I worry how the military ban will impact the service that I love, she writes

CNN  — 

I can recall where I celebrated every Veterans Day since 2005, during my 13 years of service with the United States Army. One was in Baghdad, Iraq, and another was in Kandahar, Afghanistan. My wife was pregnant and alone the Veterans Day I spent in South Korea, and she was raising our three children by herself the year I was conducting training in the Pacific theater. On four other occasions I was in various training exercises across the country: Sweating in the heat at Fort Huachuca, Arizona.
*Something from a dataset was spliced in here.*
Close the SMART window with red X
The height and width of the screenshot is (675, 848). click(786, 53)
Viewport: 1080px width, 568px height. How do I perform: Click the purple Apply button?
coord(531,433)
Freezing in the snow at Fort Sill, Oklahoma.

But the most memorable Veterans Day was in 2016. Not because it was spent in some far-off corner of the world, but because I was serving for the first time as my authentic self. The US military had successfully integrated transgender soldiers into its ranks. I could look forward to the rest of my career with the knowledge that I would only be discriminated against based solely on my performance

Jennifer Peace

As my brigade marched in the local parade I was without fear or anxiety for the first time in many years.

Every November 11 that I have been privileged enough to wake up and put on the uniform has been an honor, and it is on those days that the sound of the bugle at reveille and the raising of the flag seems more ephemeral, a moment that I must somehow capture before the last of my days in service are behind me and I see the flag only as a civilian.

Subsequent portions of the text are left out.